Our hosts recommended three things for us to do while staying at their home: visit the neighborhood pizza shop, eat at the fantastic brunch and breakfast spot down the way (with the most gentle server named Jackie who still works there), and visit the Georgia Sea Turtle Center, which rehabilitates turtles that have been hit by cars and boat propellers, shocked by freezing water temperatures, or some other calamity. As you can imagine, the sea turtle rescue facility became even more symbolically important to us after we dispersed Owen’s ashes in that pontoon boat later that year.
That beach has become an annual destination for us—a place to heal, to reflect, and to continue making memories. Each year we have visited the center to “adopt a turtle” that they are rehabilitating. Donations like ours help them pay for the medical and convalescing care that the turtles need. The first year we adopted Rufus, the next was Belle, and then other ones that I frankly cannot remember.
As previously noted, July 13 of this year would have been my son’s 19th birthday. A few days before his birthday, we were at the South Georgia beach for our family vacation. We visited the sea turtle center. We spent a really good bit of time at the facility, taking pictures and looking through a lot of the exhibits they had on-hand. As we were finishing up, we decided to try to adopt a sea turtle. This year the center had a new opportunity, one where you could adopt an actual nest of loggerhead turtles. As folks may know, loggerhead mother turtles land on the beaches of Georgia, South Carolina, and Florida to lay their eggs—typically just above the high tide mark. The areas are monitored by sea turtle rescue facilities and volunteers, and the nests are catalogued, numbered, and typically cordoned off to prevent people from getting too close. We agreed that this option would be a great way to celebrate the memory of Owen near his birthday. And, so, we adopted a nest.
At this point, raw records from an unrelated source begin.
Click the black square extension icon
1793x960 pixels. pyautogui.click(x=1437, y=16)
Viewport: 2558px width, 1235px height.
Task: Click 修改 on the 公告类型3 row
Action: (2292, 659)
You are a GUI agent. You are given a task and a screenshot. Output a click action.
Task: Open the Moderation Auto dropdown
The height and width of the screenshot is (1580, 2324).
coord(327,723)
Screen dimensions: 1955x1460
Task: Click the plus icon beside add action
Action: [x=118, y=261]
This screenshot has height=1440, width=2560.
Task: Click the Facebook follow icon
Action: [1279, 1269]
As I noted earlier, Owen’s little league number was four. And, that number has become both sentimental and symbolic over the past decade. His friends have honored his memory by wearing the number. The local high school baseball team retired it for a few years. We have purchased plenty of sports memorabilia over the years exclusively because it included the number. Suffice it to say, four has figured large in our lives. So, it was a welcome surprise when we learned that the nest we were adopting was nest number #4.
The adoption process allowed us, the adopting family, to receive periodic updates on the hatching. A week or so after returning home, we received an email from the sea turtle center. Nest #4, our adopted collection of darling baby loggerheads, hatched on July 13. Happy Birthday, sweet boy.